Dataset records:
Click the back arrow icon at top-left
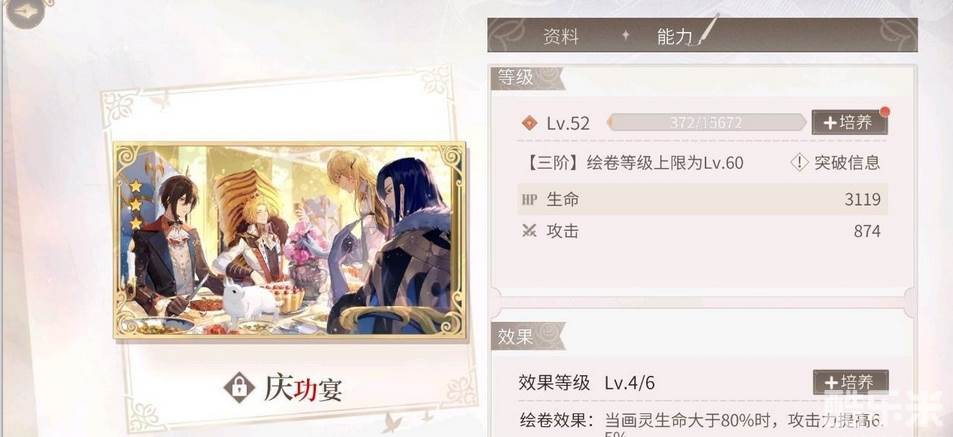 tap(25, 12)
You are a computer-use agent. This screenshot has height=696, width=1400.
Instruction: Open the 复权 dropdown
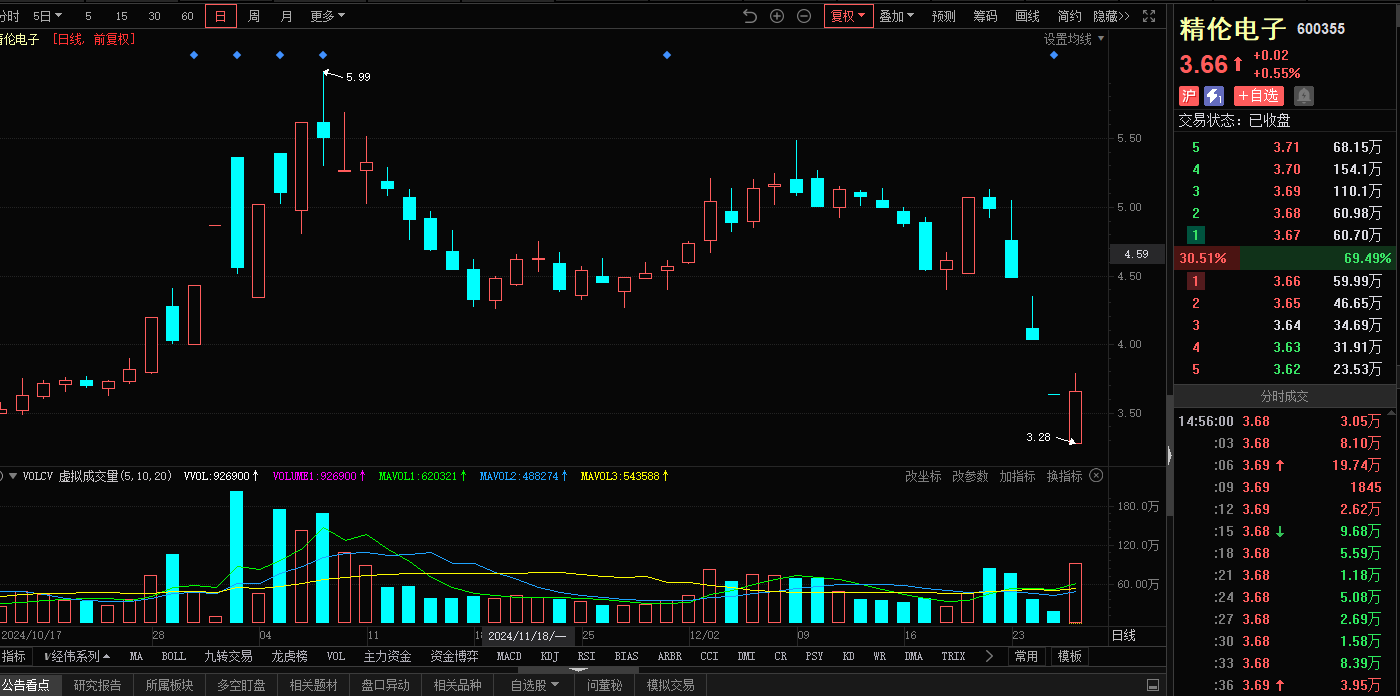pyautogui.click(x=848, y=16)
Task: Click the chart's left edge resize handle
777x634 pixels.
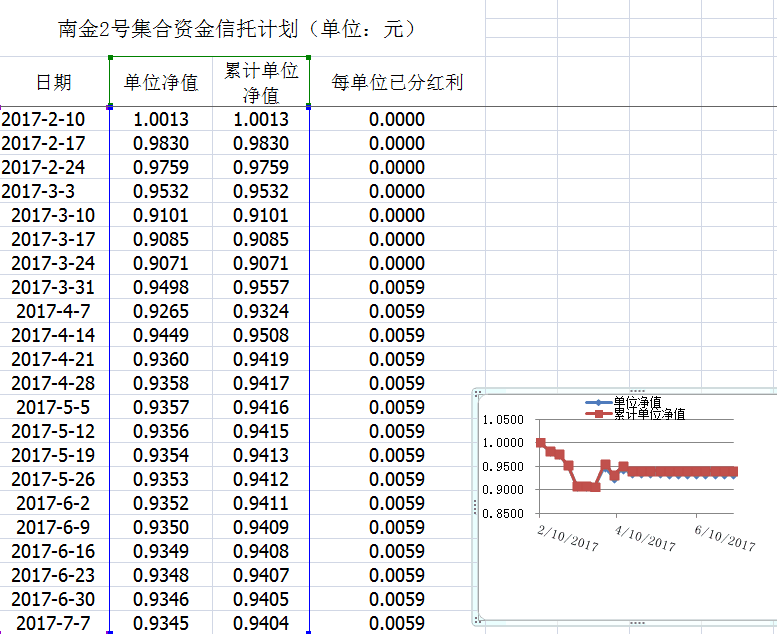Action: point(476,507)
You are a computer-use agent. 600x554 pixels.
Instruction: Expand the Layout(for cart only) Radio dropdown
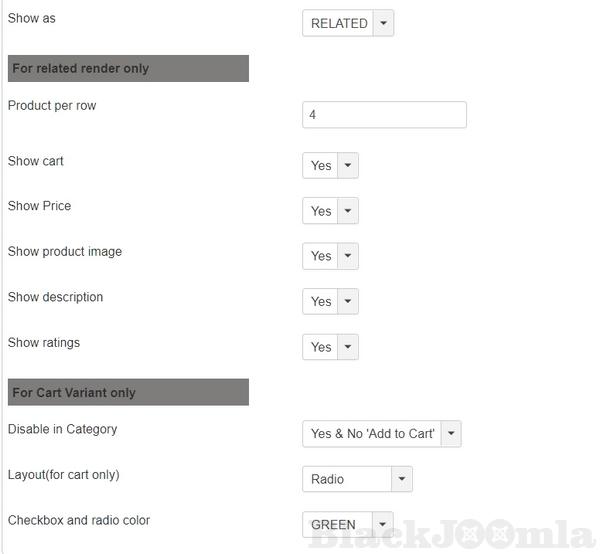tap(346, 479)
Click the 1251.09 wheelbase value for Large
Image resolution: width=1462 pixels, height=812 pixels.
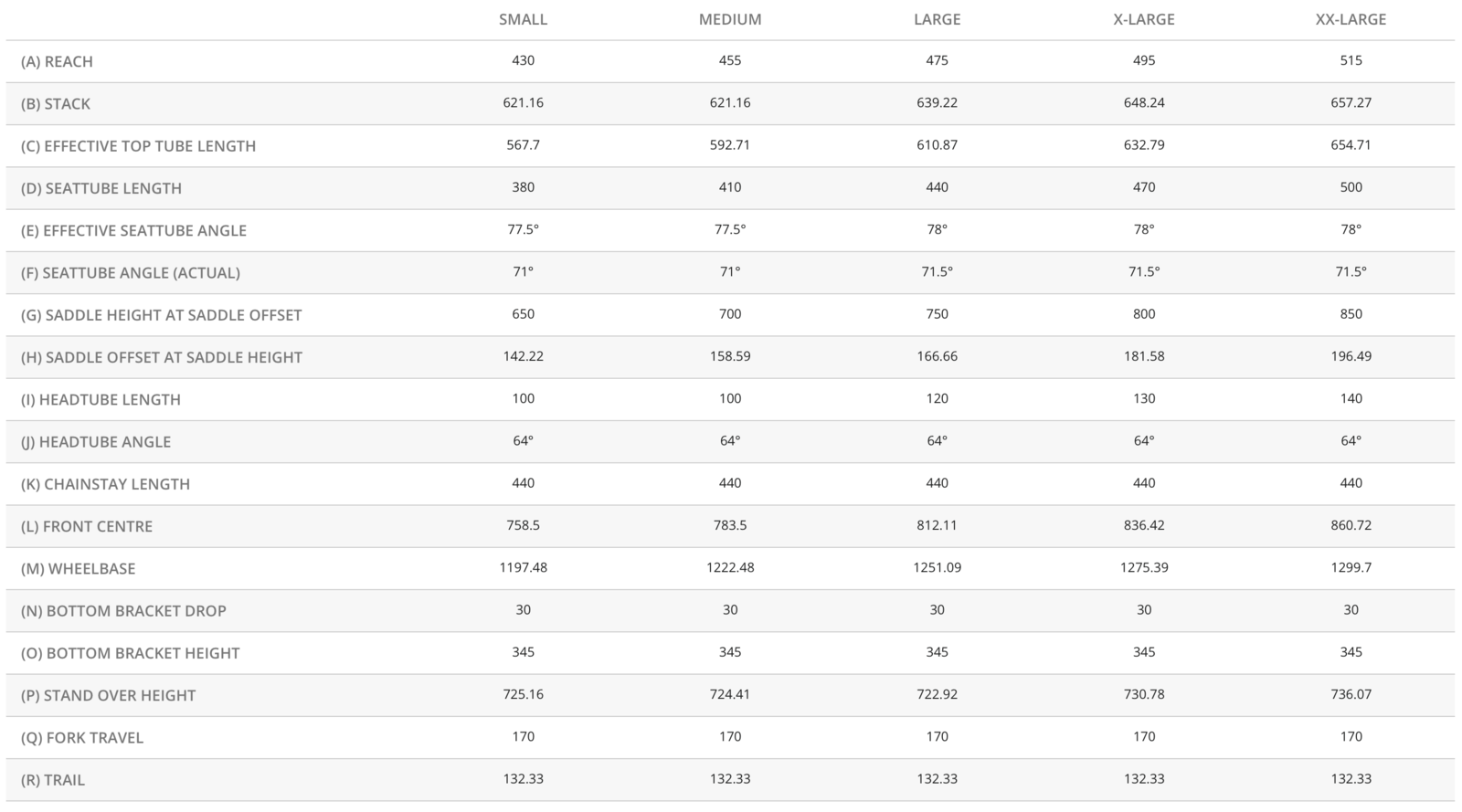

What the exercise asks: Only the lines from the one with "777x634 pixels." through the last line above belong in the answer. Reproduce them exactly, without the pictures.

Answer to this task:
777x634 pixels.
Action: point(476,507)
You are a computer-use agent. 600x554 pixels.
Instruction: Expand the Layout(for cart only) Radio dropdown
tap(346, 479)
Click the 1251.09 wheelbase value for Large
Image resolution: width=1462 pixels, height=812 pixels.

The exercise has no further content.